Exercise objective: Starting with the first line of the data that follows, transcribe every line verbatim until the line containing "Given: Click the Create alert envelope icon" has been transcribed.

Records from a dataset

━━━━

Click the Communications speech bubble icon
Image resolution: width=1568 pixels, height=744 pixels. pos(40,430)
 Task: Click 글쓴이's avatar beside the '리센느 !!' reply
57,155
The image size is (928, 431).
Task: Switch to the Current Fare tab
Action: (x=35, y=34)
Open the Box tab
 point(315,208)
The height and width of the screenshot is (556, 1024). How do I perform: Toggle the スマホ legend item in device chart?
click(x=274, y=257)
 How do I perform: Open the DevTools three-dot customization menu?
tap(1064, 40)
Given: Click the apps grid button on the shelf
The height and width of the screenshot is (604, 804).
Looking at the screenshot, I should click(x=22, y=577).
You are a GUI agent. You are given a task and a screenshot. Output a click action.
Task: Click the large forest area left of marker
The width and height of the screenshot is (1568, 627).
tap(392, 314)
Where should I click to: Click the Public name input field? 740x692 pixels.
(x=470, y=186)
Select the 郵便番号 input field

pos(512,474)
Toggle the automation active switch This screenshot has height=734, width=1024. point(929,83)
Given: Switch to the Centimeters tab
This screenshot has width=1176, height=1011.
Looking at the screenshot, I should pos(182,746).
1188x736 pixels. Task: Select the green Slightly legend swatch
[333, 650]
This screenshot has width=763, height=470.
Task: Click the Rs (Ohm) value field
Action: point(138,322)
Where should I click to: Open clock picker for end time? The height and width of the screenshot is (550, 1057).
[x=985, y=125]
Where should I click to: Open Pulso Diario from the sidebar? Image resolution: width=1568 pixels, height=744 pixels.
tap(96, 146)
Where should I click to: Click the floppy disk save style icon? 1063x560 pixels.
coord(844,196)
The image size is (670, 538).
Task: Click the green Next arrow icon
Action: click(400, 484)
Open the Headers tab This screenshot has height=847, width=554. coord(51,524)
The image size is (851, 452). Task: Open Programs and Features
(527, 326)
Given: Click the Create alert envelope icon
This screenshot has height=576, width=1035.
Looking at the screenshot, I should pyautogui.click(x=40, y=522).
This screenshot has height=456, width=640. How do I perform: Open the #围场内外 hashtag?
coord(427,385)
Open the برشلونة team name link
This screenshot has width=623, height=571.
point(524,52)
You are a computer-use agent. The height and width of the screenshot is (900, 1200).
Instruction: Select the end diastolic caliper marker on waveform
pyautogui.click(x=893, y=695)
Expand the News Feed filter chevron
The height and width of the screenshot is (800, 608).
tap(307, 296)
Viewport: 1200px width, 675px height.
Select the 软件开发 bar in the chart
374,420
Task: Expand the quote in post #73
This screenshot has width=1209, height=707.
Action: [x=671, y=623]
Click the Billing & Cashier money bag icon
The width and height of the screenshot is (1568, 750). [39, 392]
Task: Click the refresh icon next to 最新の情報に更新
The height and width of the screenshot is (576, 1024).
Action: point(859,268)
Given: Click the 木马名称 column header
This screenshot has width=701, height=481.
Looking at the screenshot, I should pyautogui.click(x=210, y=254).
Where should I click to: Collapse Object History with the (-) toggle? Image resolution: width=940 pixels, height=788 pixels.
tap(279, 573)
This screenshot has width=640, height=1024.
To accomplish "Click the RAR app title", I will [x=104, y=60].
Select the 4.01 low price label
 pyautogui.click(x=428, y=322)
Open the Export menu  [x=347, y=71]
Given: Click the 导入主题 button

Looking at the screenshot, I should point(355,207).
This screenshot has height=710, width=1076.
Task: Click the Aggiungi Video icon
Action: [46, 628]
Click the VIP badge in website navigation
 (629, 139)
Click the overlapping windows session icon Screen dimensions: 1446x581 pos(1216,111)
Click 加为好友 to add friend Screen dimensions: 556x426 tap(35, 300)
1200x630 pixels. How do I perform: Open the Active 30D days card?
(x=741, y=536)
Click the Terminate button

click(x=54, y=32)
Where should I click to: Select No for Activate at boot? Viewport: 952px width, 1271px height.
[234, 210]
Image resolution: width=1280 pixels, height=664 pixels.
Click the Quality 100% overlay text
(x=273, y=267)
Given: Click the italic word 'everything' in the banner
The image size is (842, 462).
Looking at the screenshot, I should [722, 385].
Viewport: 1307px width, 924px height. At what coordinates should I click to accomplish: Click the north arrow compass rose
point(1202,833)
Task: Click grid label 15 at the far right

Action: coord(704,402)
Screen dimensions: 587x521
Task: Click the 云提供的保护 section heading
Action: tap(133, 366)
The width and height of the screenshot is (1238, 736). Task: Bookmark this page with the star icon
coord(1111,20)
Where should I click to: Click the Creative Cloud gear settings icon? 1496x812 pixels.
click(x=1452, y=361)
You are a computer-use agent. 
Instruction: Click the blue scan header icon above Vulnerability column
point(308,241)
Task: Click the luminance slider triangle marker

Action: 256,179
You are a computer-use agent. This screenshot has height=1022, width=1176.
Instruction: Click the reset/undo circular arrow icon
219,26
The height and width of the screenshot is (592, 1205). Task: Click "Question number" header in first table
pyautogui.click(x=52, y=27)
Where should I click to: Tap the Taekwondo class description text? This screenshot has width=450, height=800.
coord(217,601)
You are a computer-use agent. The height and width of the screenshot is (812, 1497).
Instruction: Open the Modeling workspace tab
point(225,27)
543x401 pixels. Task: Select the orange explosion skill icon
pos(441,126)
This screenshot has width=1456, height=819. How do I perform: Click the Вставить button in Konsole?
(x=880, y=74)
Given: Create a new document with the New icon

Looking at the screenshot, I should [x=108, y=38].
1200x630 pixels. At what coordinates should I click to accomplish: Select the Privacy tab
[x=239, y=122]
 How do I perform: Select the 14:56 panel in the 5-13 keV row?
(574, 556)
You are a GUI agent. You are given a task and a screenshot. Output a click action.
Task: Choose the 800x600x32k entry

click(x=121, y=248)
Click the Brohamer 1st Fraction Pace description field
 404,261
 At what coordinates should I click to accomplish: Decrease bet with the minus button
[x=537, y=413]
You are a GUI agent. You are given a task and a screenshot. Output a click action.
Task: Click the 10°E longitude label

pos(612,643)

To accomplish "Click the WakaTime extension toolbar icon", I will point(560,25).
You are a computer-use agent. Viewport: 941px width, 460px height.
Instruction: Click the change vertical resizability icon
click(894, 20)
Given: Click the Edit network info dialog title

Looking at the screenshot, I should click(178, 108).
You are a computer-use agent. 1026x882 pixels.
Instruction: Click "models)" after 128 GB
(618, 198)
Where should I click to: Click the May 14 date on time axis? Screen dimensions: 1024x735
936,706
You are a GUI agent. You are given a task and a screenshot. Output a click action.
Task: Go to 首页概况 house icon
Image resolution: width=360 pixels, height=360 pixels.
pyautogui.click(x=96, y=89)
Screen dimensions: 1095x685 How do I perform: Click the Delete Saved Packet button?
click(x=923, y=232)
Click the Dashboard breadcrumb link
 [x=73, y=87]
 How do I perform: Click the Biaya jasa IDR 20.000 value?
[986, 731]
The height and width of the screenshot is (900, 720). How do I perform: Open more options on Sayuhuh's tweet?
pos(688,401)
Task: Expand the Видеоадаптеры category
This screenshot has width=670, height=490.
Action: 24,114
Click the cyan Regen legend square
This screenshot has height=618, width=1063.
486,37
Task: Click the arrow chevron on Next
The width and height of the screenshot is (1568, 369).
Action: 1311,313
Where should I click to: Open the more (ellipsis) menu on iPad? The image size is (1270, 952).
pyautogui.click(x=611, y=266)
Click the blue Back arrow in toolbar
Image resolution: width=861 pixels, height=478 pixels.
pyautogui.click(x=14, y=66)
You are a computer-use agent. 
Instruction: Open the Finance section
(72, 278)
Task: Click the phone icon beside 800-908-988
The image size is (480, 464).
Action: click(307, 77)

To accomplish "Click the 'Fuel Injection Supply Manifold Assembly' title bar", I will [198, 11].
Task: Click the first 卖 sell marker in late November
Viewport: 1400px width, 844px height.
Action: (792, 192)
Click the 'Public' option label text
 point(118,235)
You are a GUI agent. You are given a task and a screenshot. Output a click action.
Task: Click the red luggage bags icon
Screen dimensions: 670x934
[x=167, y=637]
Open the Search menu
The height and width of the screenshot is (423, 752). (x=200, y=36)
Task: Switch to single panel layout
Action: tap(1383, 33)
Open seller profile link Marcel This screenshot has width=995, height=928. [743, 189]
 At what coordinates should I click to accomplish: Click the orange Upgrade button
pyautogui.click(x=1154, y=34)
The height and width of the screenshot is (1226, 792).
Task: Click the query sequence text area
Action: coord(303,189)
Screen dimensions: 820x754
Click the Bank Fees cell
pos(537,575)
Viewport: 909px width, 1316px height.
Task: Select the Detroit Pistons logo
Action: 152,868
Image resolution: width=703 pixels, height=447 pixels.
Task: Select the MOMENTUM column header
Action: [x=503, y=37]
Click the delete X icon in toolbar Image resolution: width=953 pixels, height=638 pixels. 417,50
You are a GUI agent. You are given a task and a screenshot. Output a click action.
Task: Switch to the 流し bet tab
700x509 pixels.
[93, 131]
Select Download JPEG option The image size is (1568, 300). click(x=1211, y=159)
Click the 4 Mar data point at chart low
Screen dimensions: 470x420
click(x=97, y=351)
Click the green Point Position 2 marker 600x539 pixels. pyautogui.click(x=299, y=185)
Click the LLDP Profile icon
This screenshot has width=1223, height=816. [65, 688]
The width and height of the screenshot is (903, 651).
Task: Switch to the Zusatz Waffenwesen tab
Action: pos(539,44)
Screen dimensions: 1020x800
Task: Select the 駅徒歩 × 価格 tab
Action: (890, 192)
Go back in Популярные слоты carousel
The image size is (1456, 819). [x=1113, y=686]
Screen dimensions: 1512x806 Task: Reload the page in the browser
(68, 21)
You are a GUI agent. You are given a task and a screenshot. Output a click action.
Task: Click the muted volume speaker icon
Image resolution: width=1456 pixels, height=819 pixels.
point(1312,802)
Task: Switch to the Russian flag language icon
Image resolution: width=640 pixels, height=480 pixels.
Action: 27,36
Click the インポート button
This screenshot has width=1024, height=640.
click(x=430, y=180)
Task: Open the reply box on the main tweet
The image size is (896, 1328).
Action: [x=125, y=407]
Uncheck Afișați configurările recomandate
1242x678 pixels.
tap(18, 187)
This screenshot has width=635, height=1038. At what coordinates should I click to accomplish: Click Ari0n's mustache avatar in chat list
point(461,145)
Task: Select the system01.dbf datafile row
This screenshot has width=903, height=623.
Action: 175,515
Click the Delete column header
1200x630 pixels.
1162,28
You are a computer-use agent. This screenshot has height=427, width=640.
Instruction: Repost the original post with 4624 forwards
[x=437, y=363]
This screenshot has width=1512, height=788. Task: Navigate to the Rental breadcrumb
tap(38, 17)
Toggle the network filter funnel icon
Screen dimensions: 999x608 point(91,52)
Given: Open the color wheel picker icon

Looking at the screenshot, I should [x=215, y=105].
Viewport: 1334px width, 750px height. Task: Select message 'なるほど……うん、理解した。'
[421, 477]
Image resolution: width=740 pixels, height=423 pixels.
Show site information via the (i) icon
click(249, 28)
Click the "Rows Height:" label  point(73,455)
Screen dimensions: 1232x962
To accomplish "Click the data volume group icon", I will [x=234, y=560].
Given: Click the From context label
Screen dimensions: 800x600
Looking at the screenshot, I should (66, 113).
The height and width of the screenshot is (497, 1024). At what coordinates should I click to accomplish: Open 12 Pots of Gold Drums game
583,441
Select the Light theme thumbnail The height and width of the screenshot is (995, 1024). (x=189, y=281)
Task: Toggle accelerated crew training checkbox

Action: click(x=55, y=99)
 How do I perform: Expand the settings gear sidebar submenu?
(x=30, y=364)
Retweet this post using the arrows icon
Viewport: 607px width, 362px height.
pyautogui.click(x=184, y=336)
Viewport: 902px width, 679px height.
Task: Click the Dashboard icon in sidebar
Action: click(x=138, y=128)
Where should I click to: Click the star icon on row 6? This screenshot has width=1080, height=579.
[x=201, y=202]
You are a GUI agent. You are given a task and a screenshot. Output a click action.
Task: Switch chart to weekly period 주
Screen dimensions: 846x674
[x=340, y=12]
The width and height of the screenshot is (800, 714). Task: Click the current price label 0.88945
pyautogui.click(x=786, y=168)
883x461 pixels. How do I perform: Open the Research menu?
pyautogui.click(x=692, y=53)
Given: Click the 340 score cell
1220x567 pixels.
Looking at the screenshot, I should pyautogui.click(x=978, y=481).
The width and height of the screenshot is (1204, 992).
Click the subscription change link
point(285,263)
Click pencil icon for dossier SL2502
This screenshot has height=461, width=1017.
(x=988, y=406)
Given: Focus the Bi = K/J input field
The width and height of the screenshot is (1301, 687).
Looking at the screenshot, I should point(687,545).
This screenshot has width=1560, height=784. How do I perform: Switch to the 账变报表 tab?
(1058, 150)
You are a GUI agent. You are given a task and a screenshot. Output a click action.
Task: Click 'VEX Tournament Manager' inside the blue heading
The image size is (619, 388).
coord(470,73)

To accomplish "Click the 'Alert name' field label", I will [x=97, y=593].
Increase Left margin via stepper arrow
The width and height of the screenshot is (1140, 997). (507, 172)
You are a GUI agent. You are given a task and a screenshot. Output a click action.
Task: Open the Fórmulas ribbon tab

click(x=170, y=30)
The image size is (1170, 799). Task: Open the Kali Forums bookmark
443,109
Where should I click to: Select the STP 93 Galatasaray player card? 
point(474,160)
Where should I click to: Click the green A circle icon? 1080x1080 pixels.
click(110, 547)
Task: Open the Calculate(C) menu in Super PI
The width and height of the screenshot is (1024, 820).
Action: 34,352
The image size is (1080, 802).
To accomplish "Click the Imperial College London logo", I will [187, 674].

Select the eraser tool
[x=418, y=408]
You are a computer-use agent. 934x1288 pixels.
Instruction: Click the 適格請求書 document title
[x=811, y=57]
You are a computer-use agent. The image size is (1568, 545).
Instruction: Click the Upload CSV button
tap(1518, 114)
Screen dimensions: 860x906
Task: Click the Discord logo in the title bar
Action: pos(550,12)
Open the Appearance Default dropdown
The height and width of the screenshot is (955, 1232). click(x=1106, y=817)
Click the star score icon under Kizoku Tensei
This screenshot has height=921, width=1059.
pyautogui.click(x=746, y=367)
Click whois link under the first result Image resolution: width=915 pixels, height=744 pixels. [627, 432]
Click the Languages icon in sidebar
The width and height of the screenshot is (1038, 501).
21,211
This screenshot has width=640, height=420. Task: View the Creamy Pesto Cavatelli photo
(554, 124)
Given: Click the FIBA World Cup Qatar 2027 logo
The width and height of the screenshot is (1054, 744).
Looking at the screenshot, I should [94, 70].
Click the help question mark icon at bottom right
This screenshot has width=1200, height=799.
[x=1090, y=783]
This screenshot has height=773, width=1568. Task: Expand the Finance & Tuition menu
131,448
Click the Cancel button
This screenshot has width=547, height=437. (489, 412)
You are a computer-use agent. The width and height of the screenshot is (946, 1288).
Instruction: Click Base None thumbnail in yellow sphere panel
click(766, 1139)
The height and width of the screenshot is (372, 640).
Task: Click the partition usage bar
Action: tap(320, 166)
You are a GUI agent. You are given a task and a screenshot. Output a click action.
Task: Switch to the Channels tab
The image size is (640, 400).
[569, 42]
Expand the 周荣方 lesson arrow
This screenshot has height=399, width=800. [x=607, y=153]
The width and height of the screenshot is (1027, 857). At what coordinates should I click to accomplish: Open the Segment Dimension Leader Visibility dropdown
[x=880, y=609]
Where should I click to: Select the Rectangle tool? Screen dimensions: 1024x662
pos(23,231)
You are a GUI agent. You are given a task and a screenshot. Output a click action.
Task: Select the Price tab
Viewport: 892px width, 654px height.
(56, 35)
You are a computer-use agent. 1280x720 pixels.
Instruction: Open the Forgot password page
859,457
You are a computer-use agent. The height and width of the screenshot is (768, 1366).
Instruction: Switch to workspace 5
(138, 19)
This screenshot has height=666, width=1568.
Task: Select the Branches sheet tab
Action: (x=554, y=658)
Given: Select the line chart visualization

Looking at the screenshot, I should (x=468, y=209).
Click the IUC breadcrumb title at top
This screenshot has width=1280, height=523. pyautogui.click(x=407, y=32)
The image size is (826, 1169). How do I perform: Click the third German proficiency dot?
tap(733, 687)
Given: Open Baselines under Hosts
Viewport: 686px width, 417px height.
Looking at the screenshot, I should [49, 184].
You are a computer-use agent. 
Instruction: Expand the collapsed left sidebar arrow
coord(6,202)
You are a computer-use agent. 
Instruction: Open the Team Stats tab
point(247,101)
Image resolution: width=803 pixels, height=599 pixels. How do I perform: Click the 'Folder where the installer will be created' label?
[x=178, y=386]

━━━━

Result for this exercise:
Click the Communications speech bubble icon
Image resolution: width=1568 pixels, height=744 pixels. pos(40,430)
 Task: Click 글쓴이's avatar beside the '리센느 !!' reply
57,155
The image size is (928, 431).
Task: Switch to the Current Fare tab
Action: (x=35, y=34)
Open the Box tab
 point(315,208)
The height and width of the screenshot is (556, 1024). How do I perform: Toggle the スマホ legend item in device chart?
click(x=274, y=257)
 How do I perform: Open the DevTools three-dot customization menu?
tap(1064, 40)
Given: Click the apps grid button on the shelf
The height and width of the screenshot is (604, 804).
Looking at the screenshot, I should click(x=22, y=577).
You are a GUI agent. You are given a task and a screenshot. Output a click action.
Task: Click the large forest area left of marker
The width and height of the screenshot is (1568, 627).
tap(392, 314)
Where should I click to: Click the Public name input field? 740x692 pixels.
(x=470, y=186)
Select the 郵便番号 input field

pos(512,474)
Toggle the automation active switch This screenshot has height=734, width=1024. point(929,83)
Given: Switch to the Centimeters tab
This screenshot has width=1176, height=1011.
Looking at the screenshot, I should pos(182,746).
1188x736 pixels. Task: Select the green Slightly legend swatch
[333, 650]
This screenshot has width=763, height=470.
Task: Click the Rs (Ohm) value field
Action: point(138,322)
Where should I click to: Open clock picker for end time? The height and width of the screenshot is (550, 1057).
[x=985, y=125]
Where should I click to: Open Pulso Diario from the sidebar? Image resolution: width=1568 pixels, height=744 pixels.
tap(96, 146)
Where should I click to: Click the floppy disk save style icon? 1063x560 pixels.
coord(844,196)
The image size is (670, 538).
Task: Click the green Next arrow icon
Action: click(400, 484)
Open the Headers tab This screenshot has height=847, width=554. coord(51,524)
The image size is (851, 452). Task: Open Programs and Features
(527, 326)
Given: Click the Create alert envelope icon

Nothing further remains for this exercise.